■ PROVIDED DATA:
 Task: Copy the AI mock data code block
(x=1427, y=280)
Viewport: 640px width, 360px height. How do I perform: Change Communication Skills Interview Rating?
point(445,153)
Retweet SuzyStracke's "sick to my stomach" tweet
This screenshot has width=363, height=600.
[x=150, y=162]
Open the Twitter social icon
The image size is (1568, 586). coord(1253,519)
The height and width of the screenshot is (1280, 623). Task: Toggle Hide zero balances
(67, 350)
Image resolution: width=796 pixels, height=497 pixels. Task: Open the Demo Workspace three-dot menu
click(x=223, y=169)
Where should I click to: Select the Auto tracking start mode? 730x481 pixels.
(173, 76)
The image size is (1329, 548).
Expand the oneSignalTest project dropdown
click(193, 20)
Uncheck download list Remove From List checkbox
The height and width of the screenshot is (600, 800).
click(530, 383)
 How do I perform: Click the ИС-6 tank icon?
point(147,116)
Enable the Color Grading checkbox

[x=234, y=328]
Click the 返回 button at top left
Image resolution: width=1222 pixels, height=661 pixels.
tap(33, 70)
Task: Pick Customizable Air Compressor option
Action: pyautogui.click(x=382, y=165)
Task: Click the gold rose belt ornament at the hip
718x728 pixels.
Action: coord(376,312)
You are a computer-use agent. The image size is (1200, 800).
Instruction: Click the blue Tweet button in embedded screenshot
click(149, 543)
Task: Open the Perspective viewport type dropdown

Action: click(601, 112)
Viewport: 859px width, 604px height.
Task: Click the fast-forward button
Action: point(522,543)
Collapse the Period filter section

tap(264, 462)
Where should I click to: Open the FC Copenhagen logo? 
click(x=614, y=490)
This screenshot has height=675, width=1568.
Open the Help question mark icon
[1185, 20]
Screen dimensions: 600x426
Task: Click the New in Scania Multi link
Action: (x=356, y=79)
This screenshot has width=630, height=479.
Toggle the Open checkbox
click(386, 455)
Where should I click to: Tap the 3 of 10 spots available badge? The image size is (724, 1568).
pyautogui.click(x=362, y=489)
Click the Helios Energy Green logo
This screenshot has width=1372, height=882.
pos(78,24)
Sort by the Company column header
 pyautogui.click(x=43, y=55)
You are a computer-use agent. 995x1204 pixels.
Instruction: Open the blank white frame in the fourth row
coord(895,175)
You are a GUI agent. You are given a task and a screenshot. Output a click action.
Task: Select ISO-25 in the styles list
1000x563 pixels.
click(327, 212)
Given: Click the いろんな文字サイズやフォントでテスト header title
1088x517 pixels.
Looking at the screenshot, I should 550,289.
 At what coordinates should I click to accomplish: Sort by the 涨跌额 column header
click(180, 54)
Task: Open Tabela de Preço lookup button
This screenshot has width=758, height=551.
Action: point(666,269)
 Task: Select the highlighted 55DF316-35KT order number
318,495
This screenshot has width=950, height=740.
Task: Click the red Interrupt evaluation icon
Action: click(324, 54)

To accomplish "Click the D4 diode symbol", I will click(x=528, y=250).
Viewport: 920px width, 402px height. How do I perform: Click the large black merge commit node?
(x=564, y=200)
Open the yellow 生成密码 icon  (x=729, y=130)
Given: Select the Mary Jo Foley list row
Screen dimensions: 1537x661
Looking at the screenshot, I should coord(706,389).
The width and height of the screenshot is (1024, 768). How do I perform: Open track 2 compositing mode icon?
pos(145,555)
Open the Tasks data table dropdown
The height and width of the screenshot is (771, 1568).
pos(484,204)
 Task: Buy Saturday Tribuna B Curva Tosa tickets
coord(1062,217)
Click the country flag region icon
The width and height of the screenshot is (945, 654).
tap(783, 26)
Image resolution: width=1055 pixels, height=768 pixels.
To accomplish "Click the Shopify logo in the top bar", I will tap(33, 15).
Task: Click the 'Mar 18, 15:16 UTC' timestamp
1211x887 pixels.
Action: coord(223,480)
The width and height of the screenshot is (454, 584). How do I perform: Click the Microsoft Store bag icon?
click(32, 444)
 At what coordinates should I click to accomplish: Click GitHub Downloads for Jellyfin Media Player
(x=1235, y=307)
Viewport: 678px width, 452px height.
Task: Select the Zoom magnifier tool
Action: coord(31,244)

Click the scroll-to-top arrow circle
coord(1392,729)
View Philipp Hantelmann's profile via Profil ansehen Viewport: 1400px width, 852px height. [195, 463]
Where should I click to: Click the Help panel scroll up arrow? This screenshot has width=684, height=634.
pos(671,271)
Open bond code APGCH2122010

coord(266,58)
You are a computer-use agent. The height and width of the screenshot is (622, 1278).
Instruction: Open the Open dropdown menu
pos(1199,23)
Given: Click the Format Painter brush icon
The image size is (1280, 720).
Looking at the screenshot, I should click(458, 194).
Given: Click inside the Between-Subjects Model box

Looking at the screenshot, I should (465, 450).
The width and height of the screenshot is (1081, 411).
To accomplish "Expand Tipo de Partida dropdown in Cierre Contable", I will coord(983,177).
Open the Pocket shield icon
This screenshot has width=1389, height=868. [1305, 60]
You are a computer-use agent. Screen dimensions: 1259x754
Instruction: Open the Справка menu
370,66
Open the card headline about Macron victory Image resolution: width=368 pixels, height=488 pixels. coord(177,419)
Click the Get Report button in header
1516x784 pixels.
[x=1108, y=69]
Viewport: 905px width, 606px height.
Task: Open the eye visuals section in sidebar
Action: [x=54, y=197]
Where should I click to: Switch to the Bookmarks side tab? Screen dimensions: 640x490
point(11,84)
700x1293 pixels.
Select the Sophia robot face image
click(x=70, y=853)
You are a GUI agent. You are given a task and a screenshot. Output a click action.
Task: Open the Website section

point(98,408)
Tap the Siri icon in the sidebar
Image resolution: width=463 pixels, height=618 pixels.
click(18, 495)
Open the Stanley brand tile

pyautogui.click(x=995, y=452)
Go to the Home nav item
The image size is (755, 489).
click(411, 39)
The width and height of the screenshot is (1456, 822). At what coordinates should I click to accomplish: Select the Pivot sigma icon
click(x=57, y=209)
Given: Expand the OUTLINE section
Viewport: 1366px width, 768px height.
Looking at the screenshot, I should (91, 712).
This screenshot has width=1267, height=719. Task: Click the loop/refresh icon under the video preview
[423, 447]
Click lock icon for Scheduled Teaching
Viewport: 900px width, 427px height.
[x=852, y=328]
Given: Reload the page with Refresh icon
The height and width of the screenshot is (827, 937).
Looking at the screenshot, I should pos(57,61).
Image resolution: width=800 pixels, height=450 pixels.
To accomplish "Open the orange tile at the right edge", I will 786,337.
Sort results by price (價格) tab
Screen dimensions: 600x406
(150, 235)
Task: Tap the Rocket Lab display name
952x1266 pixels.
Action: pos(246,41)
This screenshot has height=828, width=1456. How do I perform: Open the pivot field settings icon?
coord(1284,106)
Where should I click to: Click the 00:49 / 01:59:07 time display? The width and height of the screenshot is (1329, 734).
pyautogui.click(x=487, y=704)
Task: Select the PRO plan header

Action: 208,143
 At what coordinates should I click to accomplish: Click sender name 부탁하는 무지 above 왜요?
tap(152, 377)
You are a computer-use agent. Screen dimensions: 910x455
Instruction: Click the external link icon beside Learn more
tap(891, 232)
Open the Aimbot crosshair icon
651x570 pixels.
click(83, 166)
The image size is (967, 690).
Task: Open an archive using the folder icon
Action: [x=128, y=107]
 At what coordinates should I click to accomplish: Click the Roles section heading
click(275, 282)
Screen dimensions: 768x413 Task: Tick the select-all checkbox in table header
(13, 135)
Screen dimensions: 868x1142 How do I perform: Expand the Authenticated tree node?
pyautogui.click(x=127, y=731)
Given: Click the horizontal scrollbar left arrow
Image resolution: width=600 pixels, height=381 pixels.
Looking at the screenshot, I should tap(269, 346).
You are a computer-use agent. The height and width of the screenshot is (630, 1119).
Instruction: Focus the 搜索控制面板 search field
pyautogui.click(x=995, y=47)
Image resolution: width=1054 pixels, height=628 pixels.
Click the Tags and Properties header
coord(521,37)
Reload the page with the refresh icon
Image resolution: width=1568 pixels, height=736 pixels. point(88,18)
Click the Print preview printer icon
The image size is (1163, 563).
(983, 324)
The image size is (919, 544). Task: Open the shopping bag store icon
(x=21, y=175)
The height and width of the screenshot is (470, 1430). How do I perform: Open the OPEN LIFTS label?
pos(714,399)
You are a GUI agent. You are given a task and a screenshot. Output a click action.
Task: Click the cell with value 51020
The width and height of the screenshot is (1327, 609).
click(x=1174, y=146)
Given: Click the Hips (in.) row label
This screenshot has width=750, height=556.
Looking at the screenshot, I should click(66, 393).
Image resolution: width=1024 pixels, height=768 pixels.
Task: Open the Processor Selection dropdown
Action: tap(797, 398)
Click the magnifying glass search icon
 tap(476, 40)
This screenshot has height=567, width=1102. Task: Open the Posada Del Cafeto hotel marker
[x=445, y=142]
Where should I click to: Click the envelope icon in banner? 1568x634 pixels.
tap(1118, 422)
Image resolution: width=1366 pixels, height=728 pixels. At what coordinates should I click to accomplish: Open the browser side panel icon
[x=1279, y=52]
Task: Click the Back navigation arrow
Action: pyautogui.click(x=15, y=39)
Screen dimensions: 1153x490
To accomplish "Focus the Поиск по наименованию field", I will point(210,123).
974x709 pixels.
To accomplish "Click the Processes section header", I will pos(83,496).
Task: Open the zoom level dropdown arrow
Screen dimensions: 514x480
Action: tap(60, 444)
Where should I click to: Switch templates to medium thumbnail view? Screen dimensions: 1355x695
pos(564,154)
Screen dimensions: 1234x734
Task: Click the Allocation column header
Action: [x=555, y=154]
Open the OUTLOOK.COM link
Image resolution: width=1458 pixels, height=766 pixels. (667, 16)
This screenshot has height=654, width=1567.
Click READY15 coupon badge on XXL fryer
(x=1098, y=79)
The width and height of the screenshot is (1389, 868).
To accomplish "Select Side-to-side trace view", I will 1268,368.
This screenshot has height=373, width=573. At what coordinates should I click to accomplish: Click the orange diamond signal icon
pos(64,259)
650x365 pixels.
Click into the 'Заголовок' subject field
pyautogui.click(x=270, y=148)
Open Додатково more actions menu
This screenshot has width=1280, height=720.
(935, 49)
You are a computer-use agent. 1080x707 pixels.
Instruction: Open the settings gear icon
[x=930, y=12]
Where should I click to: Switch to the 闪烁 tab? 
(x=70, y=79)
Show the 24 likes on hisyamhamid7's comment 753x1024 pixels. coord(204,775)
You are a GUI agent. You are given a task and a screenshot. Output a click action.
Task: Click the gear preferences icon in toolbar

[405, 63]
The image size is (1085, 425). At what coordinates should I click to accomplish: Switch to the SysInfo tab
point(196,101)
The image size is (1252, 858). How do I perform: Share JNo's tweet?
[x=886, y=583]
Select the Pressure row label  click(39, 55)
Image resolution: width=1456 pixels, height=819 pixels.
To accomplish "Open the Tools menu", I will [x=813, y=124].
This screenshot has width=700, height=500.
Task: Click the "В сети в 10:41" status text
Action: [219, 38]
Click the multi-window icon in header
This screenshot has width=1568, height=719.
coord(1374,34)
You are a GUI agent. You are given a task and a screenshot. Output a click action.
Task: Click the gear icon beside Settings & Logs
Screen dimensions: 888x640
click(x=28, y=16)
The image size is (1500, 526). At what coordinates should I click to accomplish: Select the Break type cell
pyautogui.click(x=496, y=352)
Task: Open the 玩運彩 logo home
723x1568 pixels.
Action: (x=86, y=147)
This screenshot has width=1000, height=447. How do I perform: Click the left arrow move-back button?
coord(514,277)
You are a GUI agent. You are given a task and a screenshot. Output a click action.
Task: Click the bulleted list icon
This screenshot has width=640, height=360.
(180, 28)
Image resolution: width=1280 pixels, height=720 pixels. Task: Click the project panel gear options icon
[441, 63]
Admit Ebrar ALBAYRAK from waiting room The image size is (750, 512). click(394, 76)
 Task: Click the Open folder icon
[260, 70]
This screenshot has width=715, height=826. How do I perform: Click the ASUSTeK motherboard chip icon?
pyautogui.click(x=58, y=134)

■ DESCRIPTION OF THE TASK:
Filter the records above and return every line that holds the word "computer".

■ TASK OUTPUT:
You are a computer-use agent. The image size is (1200, 800).
You are a computer-use agent. 995x1204 pixels.
You are a computer-use agent. The height and width of the screenshot is (622, 1278).
You are a computer-use agent. Screen dimensions: 1259x754
You are a computer-use agent. Screen dimensions: 910x455
You are a computer-use agent. The height and width of the screenshot is (630, 1119).
You are a computer-use agent. 1080x707 pixels.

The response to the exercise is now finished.